What to work on: Show every line of the entries that contains the word "button", copying each one in full; treat case as significant.

------

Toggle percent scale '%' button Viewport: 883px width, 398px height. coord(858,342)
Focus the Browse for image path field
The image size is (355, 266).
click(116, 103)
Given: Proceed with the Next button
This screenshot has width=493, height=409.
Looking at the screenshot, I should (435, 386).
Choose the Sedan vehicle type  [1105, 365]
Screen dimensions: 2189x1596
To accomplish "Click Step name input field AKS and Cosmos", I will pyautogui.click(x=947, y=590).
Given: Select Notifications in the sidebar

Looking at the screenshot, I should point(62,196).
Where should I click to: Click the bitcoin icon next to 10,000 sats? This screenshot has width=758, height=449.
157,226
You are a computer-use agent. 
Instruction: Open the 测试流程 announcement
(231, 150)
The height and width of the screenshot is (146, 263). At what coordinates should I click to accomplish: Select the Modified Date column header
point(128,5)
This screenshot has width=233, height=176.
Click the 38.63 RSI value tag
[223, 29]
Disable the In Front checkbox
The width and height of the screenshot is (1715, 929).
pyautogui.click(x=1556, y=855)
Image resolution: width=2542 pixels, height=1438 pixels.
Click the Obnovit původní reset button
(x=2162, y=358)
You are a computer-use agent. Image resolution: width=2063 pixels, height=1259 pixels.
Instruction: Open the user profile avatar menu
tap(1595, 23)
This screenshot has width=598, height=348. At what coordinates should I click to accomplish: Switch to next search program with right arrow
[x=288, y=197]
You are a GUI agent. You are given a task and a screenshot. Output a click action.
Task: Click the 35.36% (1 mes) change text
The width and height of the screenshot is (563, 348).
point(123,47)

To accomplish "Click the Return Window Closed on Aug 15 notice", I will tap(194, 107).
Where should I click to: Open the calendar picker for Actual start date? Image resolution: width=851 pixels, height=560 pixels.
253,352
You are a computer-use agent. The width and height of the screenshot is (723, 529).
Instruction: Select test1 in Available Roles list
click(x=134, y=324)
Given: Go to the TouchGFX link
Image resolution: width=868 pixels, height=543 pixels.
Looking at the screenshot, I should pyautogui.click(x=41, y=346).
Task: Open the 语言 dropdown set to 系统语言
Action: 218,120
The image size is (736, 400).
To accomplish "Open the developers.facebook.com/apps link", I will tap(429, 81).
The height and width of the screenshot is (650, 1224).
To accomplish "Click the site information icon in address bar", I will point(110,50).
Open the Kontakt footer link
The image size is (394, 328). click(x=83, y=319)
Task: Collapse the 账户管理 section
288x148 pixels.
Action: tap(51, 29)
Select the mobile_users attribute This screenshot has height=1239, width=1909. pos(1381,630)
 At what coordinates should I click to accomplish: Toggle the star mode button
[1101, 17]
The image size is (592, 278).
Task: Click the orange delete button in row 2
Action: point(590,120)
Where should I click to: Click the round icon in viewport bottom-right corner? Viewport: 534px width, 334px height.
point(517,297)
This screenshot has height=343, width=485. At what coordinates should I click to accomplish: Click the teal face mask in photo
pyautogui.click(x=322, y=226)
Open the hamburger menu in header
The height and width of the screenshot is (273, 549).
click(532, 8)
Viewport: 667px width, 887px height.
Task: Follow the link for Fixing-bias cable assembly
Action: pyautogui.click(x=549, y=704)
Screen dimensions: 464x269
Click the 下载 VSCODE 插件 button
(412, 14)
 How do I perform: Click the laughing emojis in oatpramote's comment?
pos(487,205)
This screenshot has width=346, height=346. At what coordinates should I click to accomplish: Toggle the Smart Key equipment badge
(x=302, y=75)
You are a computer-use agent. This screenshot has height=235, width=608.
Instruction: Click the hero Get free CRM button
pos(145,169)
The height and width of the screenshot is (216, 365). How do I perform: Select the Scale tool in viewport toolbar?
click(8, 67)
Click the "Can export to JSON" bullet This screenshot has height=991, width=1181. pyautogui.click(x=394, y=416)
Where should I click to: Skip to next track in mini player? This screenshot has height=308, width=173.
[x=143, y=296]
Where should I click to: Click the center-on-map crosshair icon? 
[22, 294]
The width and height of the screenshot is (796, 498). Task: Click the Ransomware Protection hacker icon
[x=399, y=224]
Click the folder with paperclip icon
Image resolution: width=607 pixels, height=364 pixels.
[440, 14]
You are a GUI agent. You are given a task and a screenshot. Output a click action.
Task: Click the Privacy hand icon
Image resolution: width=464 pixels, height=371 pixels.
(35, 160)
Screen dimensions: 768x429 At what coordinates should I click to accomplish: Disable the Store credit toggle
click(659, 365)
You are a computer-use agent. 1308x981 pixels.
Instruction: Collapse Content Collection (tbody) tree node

------

Exercise result:
Toggle percent scale '%' button Viewport: 883px width, 398px height. coord(858,342)
Given: Proceed with the Next button
Click the Obnovit původní reset button
 At what coordinates should I click to accomplish: Toggle the star mode button
Task: Click the orange delete button in row 2
Click the 下载 VSCODE 插件 button
Instruction: Click the hero Get free CRM button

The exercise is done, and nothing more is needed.